▶ _WORK REQUEST_: Give back exactly the lines of the material below that start at the one holding "Where should I" and end at the last line, minus the pictures.

▶ _RECORDS SUPPLIED_:
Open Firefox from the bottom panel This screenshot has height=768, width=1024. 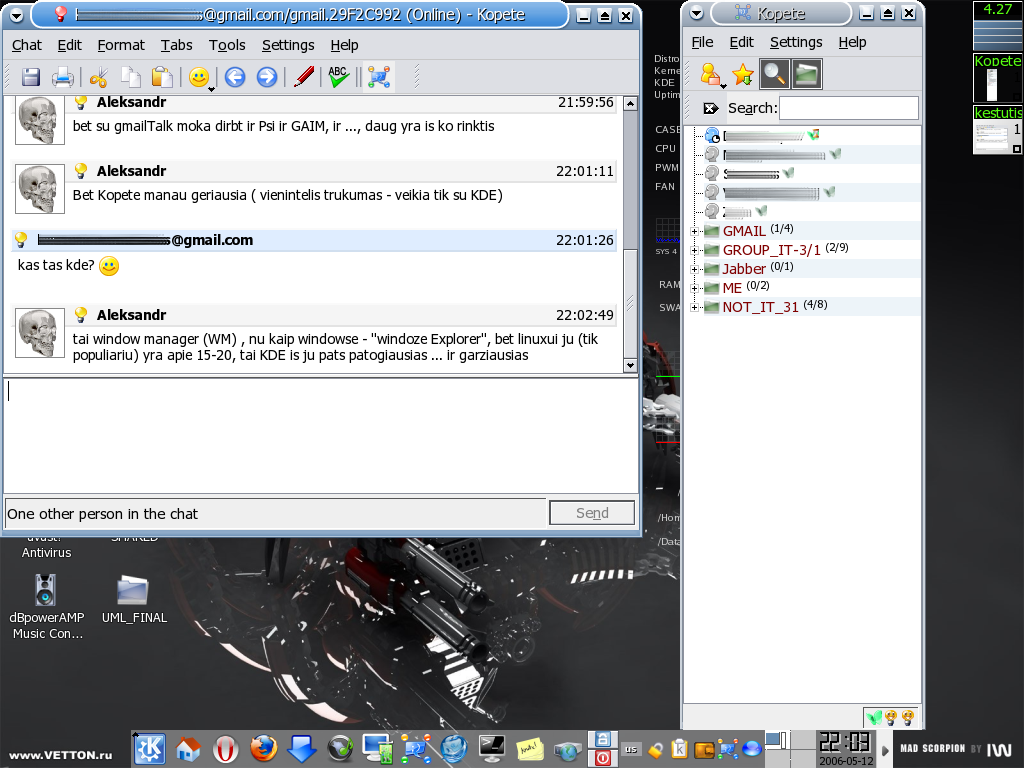click(263, 748)
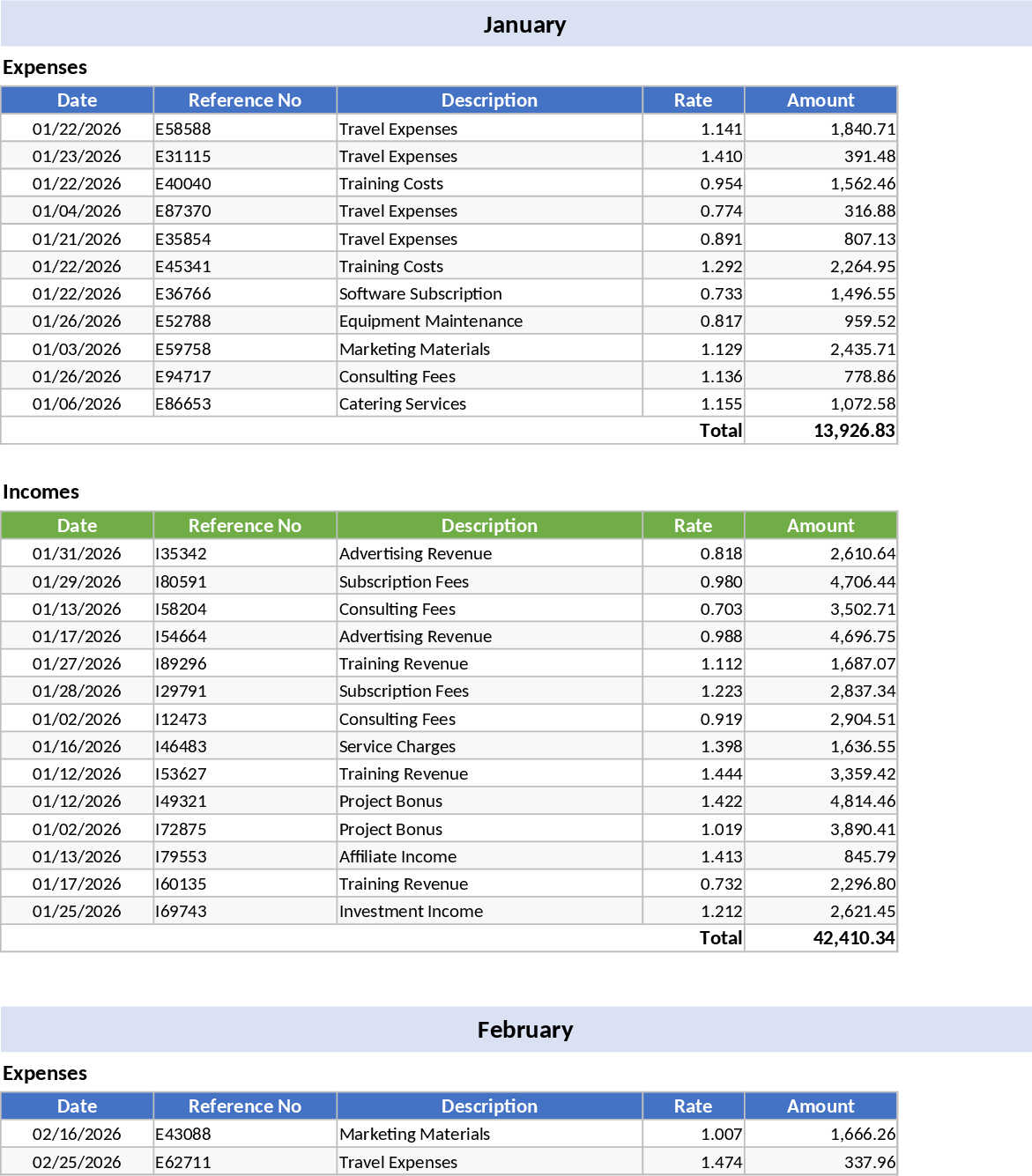Click the Description header in February Expenses
The width and height of the screenshot is (1032, 1176).
pos(489,1106)
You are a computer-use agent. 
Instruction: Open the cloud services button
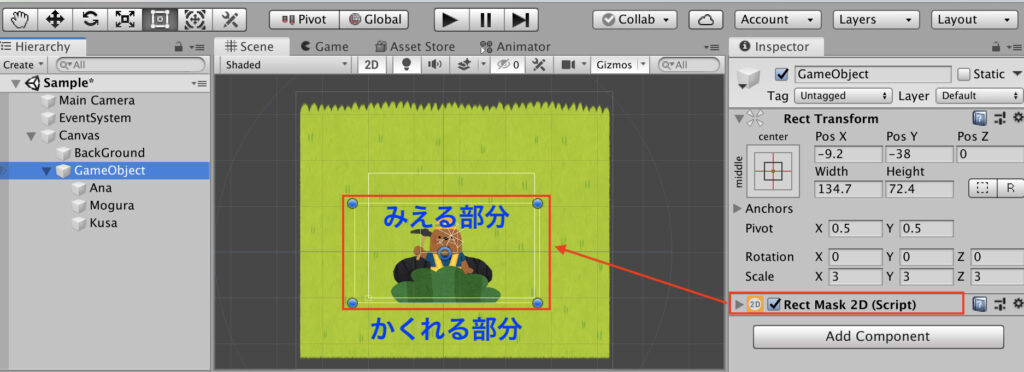click(705, 20)
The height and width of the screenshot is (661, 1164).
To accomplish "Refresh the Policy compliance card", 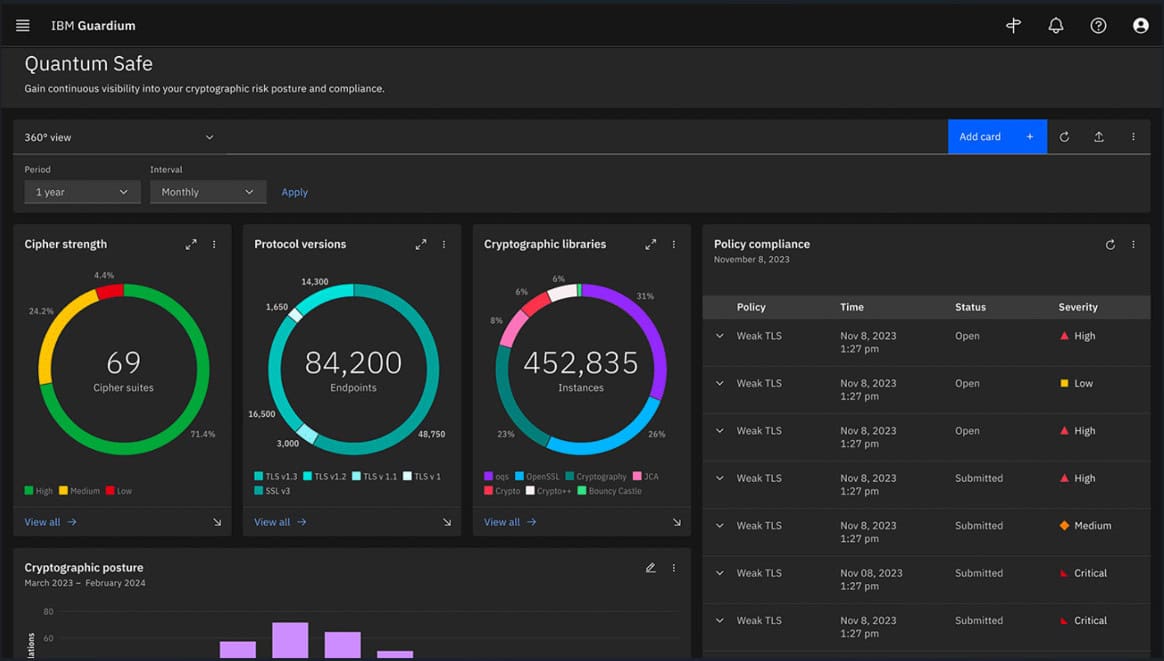I will click(x=1109, y=243).
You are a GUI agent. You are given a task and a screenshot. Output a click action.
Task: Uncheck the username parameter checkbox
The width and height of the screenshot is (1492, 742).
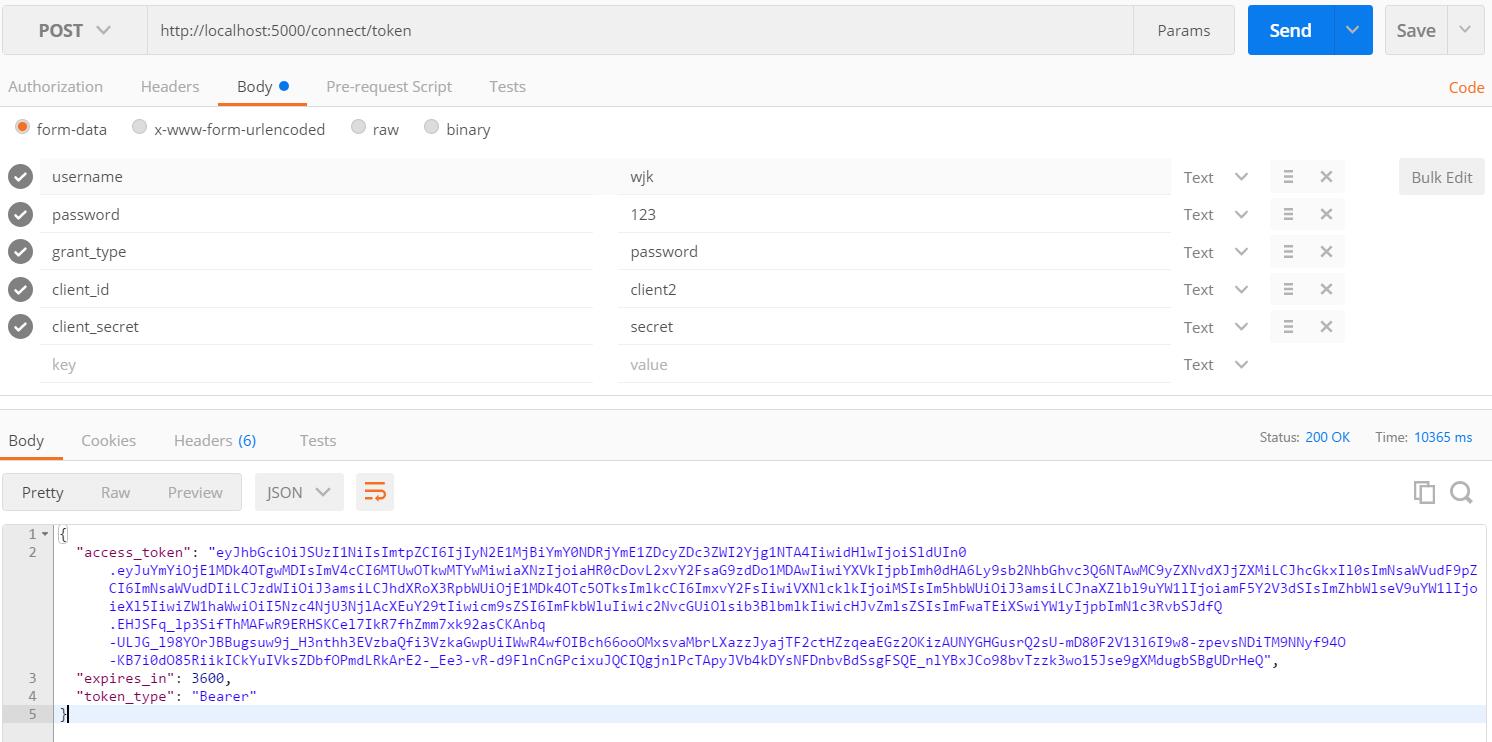pos(20,176)
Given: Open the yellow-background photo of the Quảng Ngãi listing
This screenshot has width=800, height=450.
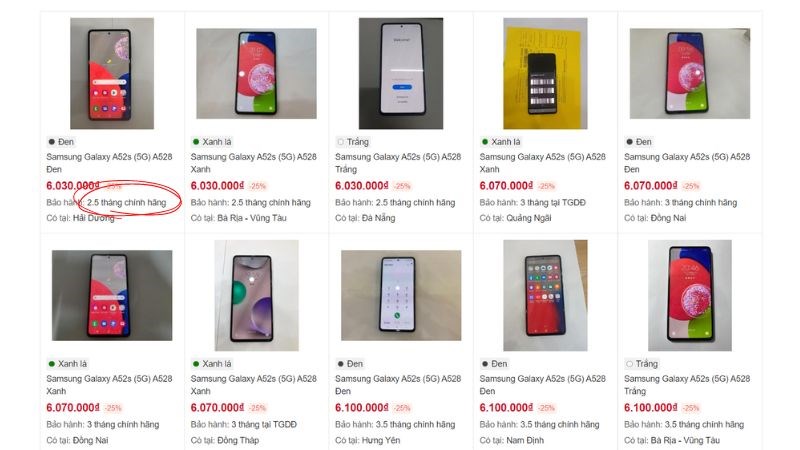Looking at the screenshot, I should [545, 73].
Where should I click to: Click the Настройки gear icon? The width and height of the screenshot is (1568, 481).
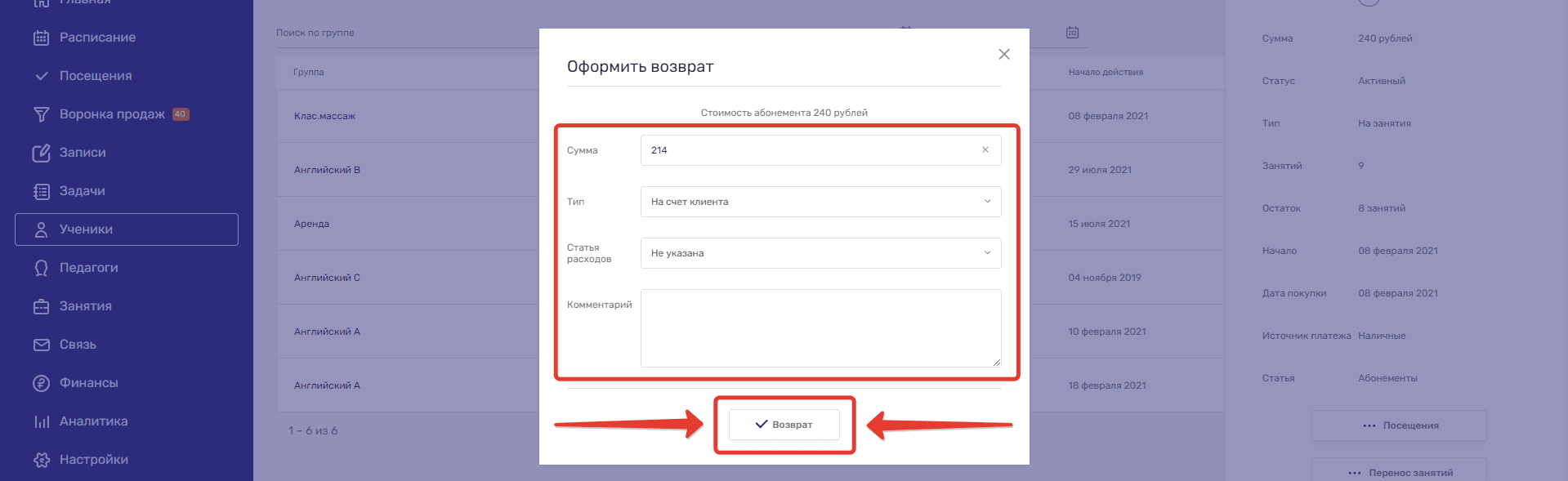(41, 460)
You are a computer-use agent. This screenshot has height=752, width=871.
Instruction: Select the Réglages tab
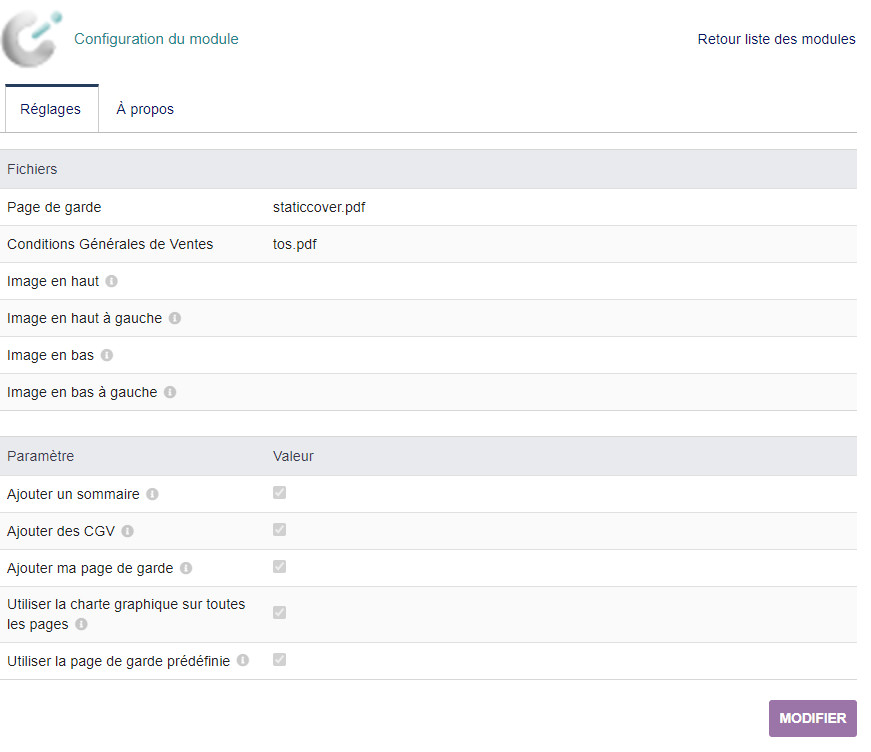(51, 109)
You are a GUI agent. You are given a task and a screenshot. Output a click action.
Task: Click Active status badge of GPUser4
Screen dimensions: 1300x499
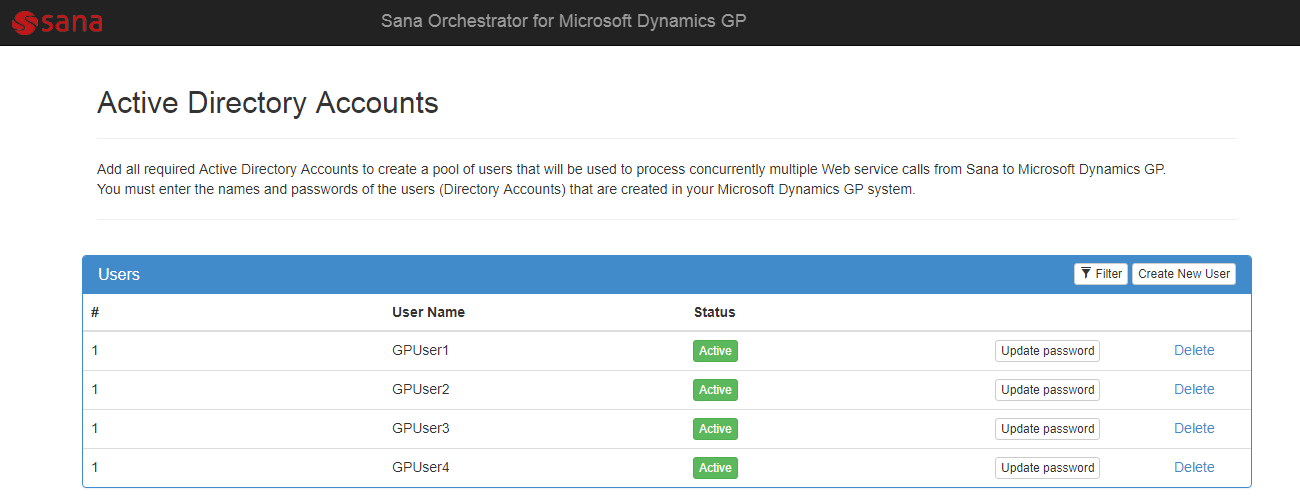click(715, 468)
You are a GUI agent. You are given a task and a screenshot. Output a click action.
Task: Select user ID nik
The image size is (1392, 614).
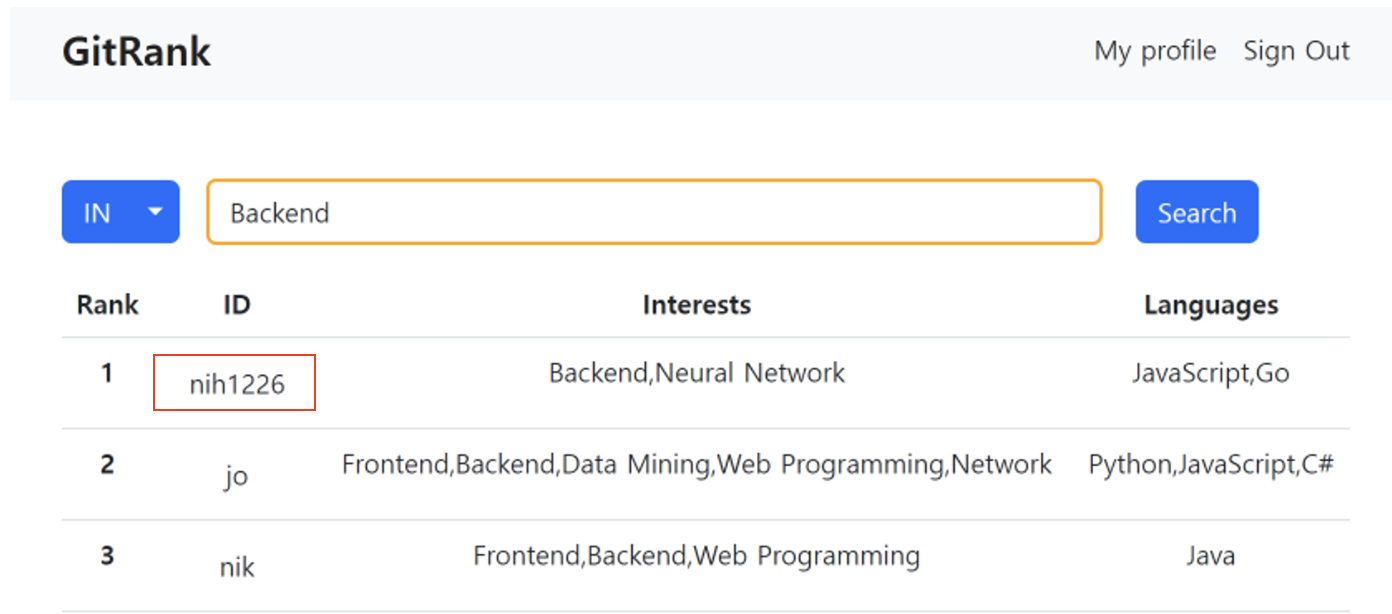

▶ _ANSWER TO THIS EXERCISE_:
Where should I click to: Click the Настройки gear icon? The width and height of the screenshot is (1568, 481).
(41, 460)
You are a computer-use agent. This screenshot has height=752, width=871.
Instruction: Select the Réglages tab
(51, 109)
You are a GUI agent. You are given a task and a screenshot. Output a click action.
Task: Click Active status badge of GPUser4
Screen dimensions: 1300x499
click(715, 468)
You are a GUI agent. You are given a task and a screenshot. Output a click action.
Task: Select user ID nik
The image size is (1392, 614).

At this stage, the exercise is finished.